→ **DATA SHOWN**:
******
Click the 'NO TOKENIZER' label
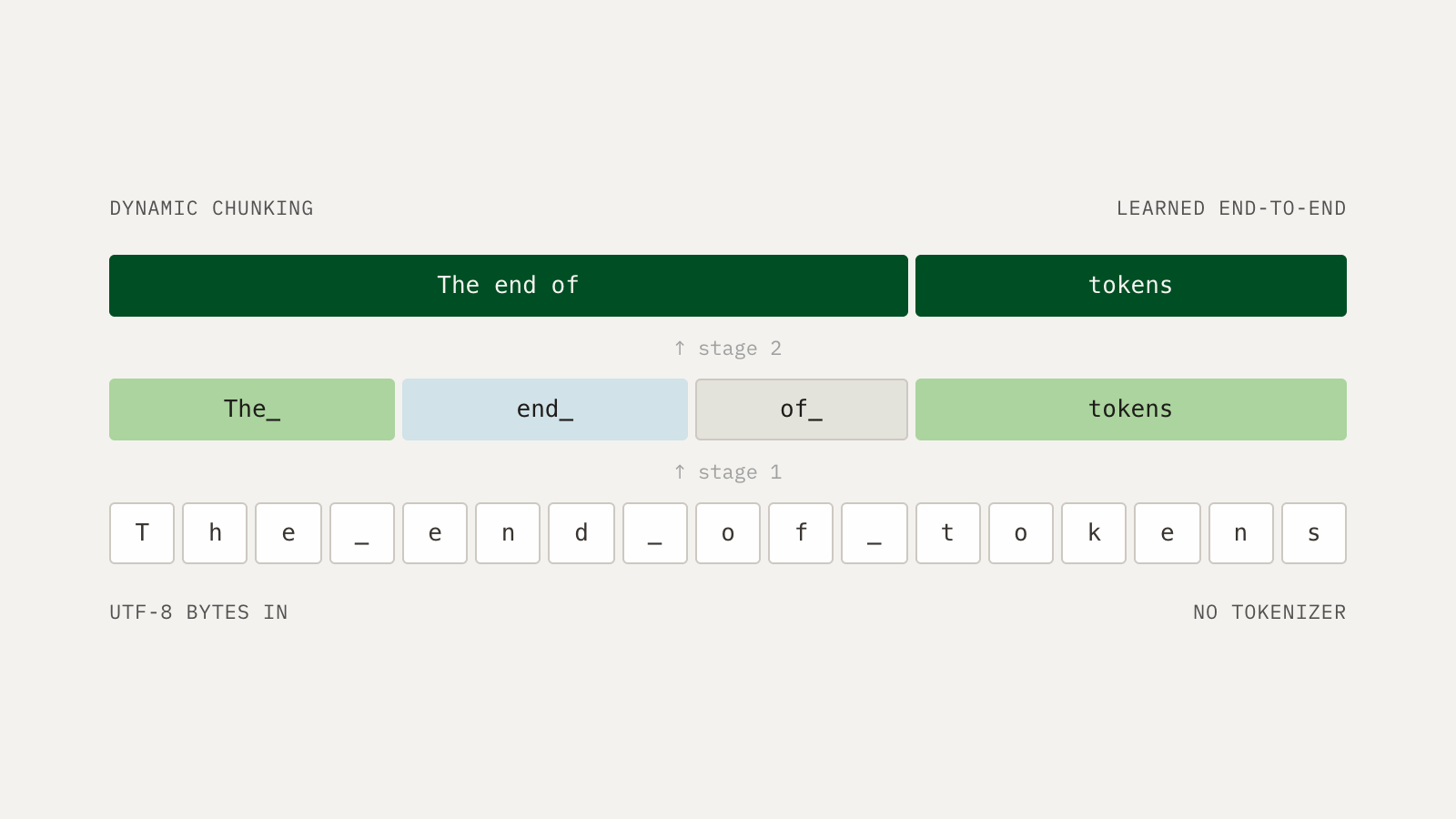This screenshot has height=819, width=1456. click(1269, 612)
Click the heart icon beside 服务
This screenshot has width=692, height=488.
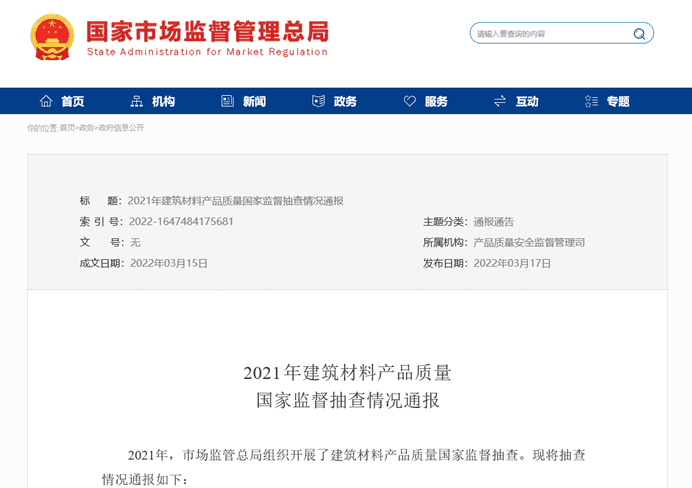tap(409, 101)
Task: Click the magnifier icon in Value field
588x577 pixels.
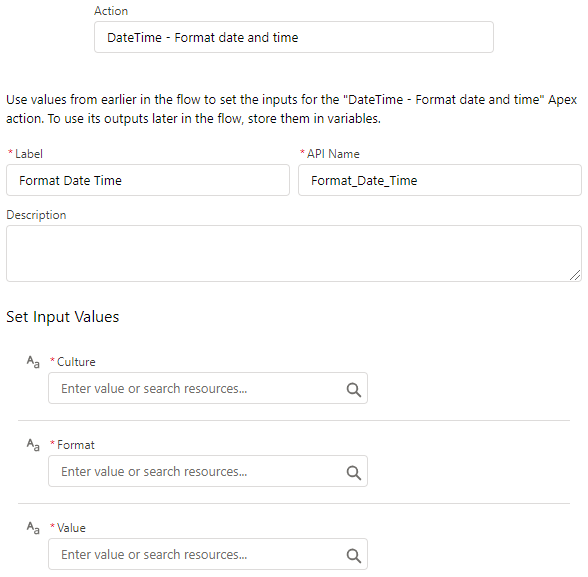Action: click(x=354, y=556)
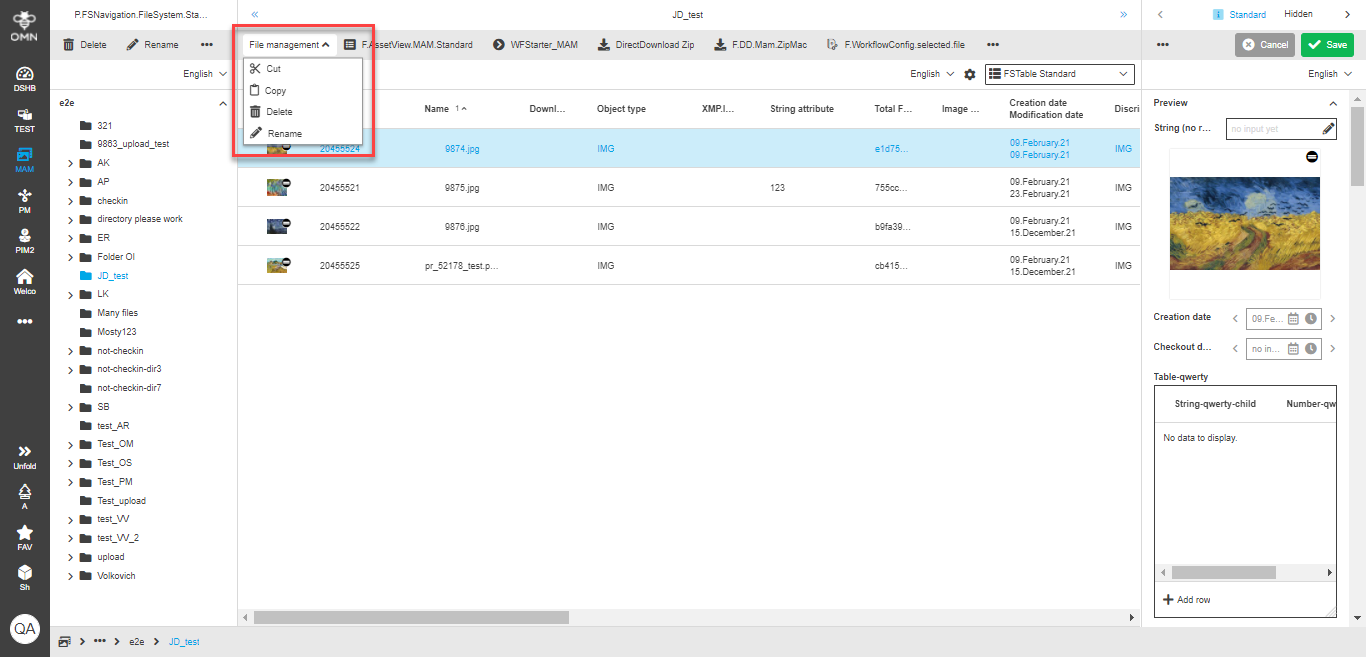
******
→ **EXERCISE**: Copy every line from the records that holds the string "icon".

→ **ANSWER SPACE**:
Click the heart icon beside 服务
Task: Click the magnifier icon in Value field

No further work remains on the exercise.